What to do: Each entry has to be set down again with no alteration.
--------
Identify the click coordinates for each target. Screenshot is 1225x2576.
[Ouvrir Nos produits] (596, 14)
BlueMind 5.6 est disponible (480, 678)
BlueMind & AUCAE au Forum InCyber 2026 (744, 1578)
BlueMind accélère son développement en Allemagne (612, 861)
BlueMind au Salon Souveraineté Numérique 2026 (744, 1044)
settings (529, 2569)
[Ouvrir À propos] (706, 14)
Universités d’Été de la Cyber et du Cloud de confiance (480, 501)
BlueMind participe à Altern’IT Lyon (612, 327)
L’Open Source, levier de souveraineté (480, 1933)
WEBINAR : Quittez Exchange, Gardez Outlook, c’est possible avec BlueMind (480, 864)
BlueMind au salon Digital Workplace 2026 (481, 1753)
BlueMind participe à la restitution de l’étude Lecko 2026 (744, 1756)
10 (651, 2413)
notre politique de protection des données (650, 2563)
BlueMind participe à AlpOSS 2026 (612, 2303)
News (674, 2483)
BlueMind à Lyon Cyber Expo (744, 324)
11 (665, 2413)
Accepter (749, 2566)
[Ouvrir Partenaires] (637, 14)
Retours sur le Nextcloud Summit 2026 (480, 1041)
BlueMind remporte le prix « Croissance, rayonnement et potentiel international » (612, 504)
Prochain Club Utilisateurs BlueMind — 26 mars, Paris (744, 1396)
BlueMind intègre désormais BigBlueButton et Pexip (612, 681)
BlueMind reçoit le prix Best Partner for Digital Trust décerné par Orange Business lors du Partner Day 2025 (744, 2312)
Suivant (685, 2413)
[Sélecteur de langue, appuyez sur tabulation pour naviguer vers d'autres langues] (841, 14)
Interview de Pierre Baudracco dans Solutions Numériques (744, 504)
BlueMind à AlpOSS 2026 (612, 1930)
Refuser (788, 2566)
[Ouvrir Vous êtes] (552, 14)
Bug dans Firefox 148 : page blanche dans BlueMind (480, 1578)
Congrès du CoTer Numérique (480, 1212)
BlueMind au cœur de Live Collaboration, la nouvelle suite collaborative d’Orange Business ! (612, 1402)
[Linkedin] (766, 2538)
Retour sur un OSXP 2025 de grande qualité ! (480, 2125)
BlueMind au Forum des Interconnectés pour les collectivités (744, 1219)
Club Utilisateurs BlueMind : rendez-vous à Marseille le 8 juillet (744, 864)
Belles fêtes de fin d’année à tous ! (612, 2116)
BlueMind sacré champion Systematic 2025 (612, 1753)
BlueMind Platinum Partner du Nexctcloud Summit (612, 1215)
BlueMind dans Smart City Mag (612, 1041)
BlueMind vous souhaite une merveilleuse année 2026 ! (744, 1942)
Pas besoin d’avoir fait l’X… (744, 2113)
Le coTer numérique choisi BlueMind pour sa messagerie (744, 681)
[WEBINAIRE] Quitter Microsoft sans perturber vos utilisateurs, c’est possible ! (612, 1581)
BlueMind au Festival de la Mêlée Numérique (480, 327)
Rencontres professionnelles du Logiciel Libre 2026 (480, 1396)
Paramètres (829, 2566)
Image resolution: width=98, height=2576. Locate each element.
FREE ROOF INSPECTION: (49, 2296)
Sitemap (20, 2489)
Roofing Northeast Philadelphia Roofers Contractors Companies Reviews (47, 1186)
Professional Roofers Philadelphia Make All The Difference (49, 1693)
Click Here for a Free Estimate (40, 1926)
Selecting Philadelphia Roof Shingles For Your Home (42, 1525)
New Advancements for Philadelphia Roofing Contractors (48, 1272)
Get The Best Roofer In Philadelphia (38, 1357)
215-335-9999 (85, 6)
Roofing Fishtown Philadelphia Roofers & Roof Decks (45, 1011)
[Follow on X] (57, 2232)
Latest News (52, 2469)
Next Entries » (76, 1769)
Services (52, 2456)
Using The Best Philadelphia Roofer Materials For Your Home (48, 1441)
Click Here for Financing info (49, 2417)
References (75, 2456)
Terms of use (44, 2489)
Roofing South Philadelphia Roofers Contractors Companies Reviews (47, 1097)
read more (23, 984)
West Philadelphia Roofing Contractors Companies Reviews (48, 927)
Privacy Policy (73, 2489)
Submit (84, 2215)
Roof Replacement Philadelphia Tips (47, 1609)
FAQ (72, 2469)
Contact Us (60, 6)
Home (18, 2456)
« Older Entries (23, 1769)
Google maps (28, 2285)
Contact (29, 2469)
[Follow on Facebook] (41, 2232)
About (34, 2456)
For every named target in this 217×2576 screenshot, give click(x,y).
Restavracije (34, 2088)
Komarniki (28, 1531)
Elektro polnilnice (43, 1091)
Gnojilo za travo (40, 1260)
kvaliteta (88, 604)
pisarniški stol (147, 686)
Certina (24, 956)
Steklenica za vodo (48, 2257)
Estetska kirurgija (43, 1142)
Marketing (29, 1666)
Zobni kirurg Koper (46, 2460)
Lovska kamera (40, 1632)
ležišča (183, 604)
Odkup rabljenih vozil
--------
Result:
Identify the click coordinates for each target. Screenshot is 1225x2576.
[Ouvrir Nos produits] (596, 14)
BlueMind 5.6 est disponible (480, 678)
BlueMind & AUCAE au Forum InCyber 2026 (744, 1578)
BlueMind accélère son développement en Allemagne (612, 861)
BlueMind au Salon Souveraineté Numérique 2026 (744, 1044)
settings (529, 2569)
[Ouvrir À propos] (706, 14)
Universités d’Été de la Cyber et du Cloud de confiance (480, 501)
BlueMind participe à Altern’IT Lyon (612, 327)
L’Open Source, levier de souveraineté (480, 1933)
WEBINAR : Quittez Exchange, Gardez Outlook, c’est possible avec BlueMind (480, 864)
BlueMind au salon Digital Workplace 2026 (481, 1753)
BlueMind participe à la restitution de l’étude Lecko 2026 (744, 1756)
10 (651, 2413)
notre politique de protection des données (650, 2563)
BlueMind participe à AlpOSS 2026 (612, 2303)
News (674, 2483)
BlueMind à Lyon Cyber Expo (744, 324)
11 (665, 2413)
Accepter (749, 2566)
[Ouvrir Partenaires] (637, 14)
Retours sur le Nextcloud Summit 2026 (480, 1041)
BlueMind remporte le prix « Croissance, rayonnement et potentiel international » (612, 504)
Prochain Club Utilisateurs BlueMind — 26 mars, Paris (744, 1396)
BlueMind intègre désormais BigBlueButton et Pexip (612, 681)
BlueMind reçoit le prix Best Partner for Digital Trust décerné par Orange Business lors du Partner Day 2025 (744, 2312)
Suivant (685, 2413)
[Sélecteur de langue, appuyez sur tabulation pour naviguer vers d'autres langues] (841, 14)
Interview de Pierre Baudracco dans Solutions Numériques (744, 504)
BlueMind à AlpOSS 2026 (612, 1930)
Refuser (788, 2566)
[Ouvrir Vous êtes] (552, 14)
Bug dans Firefox 148 : page blanche dans BlueMind (480, 1578)
Congrès du CoTer Numérique (480, 1212)
BlueMind au cœur de Live Collaboration, la nouvelle suite collaborative d’Orange Business ! (612, 1402)
[Linkedin] (766, 2538)
Retour sur un OSXP 2025 de grande qualité ! (480, 2125)
BlueMind au Forum des Interconnectés pour les collectivités (744, 1219)
Club Utilisateurs BlueMind : rendez-vous à Marseille le 8 juillet (744, 864)
Belles fêtes de fin d’année à tous ! (612, 2116)
BlueMind sacré champion Systematic 2025 (612, 1753)
BlueMind Platinum Partner du Nexctcloud Summit (612, 1215)
BlueMind dans Smart City Mag (612, 1041)
BlueMind vous souhaite une merveilleuse année 2026 ! (744, 1942)
Pas besoin d’avoir fait l’X… (744, 2113)
Le coTer numérique choisi BlueMind pour sa messagerie (744, 681)
[WEBINAIRE] Quitter Microsoft sans perturber vos utilisateurs, c’est possible ! (612, 1581)
BlueMind au Festival de la Mêlée Numérique (480, 327)
Rencontres professionnelles du Logiciel Libre 2026 (480, 1396)
Paramètres (829, 2566)
Image resolution: width=98, height=2576. Locate each element.
FREE ROOF INSPECTION: (49, 2296)
Sitemap (20, 2489)
Roofing Northeast Philadelphia Roofers Contractors Companies Reviews (47, 1186)
Professional Roofers Philadelphia Make All The Difference (49, 1693)
Click Here for a Free Estimate (40, 1926)
Selecting Philadelphia Roof Shingles For Your Home (42, 1525)
New Advancements for Philadelphia Roofing Contractors (48, 1272)
Get The Best Roofer In Philadelphia (38, 1357)
215-335-9999 (85, 6)
Roofing Fishtown Philadelphia Roofers & Roof Decks (45, 1011)
[Follow on X] (57, 2232)
Latest News (52, 2469)
Next Entries » (76, 1769)
Services (52, 2456)
Using The Best Philadelphia Roofer Materials For Your Home (48, 1441)
Click Here for Financing info (49, 2417)
References (75, 2456)
Terms of use (44, 2489)
Roofing South Philadelphia Roofers Contractors Companies Reviews (47, 1097)
read more (23, 984)
West Philadelphia Roofing Contractors Companies Reviews (48, 927)
Privacy Policy (73, 2489)
Submit (84, 2215)
Roof Replacement Philadelphia Tips (47, 1609)
FAQ (72, 2469)
Contact Us (60, 6)
Home (18, 2456)
« Older Entries (23, 1769)
Google maps (28, 2285)
Contact (29, 2469)
[Follow on Facebook] (41, 2232)
About (34, 2456)
For every named target in this 217×2576 screenshot, give click(x,y).
Restavracije (34, 2088)
Komarniki (28, 1531)
Elektro polnilnice (43, 1091)
Gnojilo za travo (40, 1260)
kvaliteta (88, 604)
pisarniški stol (147, 686)
Certina (24, 956)
Steklenica za vodo (48, 2257)
Estetska kirurgija (43, 1142)
Marketing (29, 1666)
Zobni kirurg Koper (46, 2460)
Lovska kamera (40, 1632)
ležišča (183, 604)
Odkup rabljenih vozil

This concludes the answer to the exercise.